Polski koszykarz w NBA chciałby być kapitanem reprezentacji

Marcin Gortat, koszykarz Phoenix Suns, jedyny Polak w NBA

Publikacja: 16.07.2011 00:13

Polski koszykarz w NBA chciałby być kapitanem reprezentacji

Foto: Rzeczpospolita

Rz: Jak pan przyjął decyzję o lokaucie w NBA?

Marcin Gortat: Sytuacja zawodników nie jest łatwa. W grę wchodzi nawet odwołanie całego sezonu. Jeśli liga miałaby jednak wznowić rozgrywki, nie nastąpi to wcześniej niż w grudniu – styczniu.

Niektórzy gracze już znaleźli sobie nowe kluby.
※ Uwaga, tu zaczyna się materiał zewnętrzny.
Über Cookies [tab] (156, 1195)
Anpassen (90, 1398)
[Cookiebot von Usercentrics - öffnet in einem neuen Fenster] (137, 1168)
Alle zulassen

Deron Williams i Zaza Pachulia mają grać w Besiktasie Stambuł. Pan mówił o ŁKS, Prokomie, o Chinach i Rosji. Jaki jest realny scenariusz? Gdzie może pan zagrać?

Wszystko wskazuje na to, że w Rosji. Nieaktualna jest już możliwość mojej gry w polskiej lidze, która stale się rozwija, ale pod względem poziomu znacznie ustępuje rosyjskiej ekstraklasie.

Kontrakt z klubem spoza NBA na czas obowiązywania lokautu wiąże się jednak z dużym ubezpieczeniem.

Besiktas za Williamsa ma zapłacić ponad 6 mln dolarów. Ile musiałby za pana wyłożyć klub z Rosji?

Nie chcę zdradzać takich szczegółów ani nazwy nowego zespołu. Mogę tylko powiedzieć, że będę występował w bardzo ładnym mieście. 22 lipca przyjeżdża do Warszawy mój menedżer i wtedy zapewne podam więcej informacji.

Co to jest Gortat TV?

To telewizyjny kanał internetowy, który uruchamiamy pod koniec sierpnia. Będzie go można oglądać pod adresem www.gortattv.pl. Unikalny projekt, bo – o ile mi wiadomo – żaden gracz NBA nie ma takiej telewizji. Będzie tu można zobaczyć komentarze do wydarzeń w NBA, poznać koszykarzy – co myślą, co robią, jak się zachowują prywatnie. Tego nie można zobaczyć w zwykłej telewizji. Gortat TV będzie miała także możliwość pokazania od kuchni polskiej reprezentacji. Mam nadzieję, że wszystko to przyczyni się do wzrostu popularności koszykówki w Polsce.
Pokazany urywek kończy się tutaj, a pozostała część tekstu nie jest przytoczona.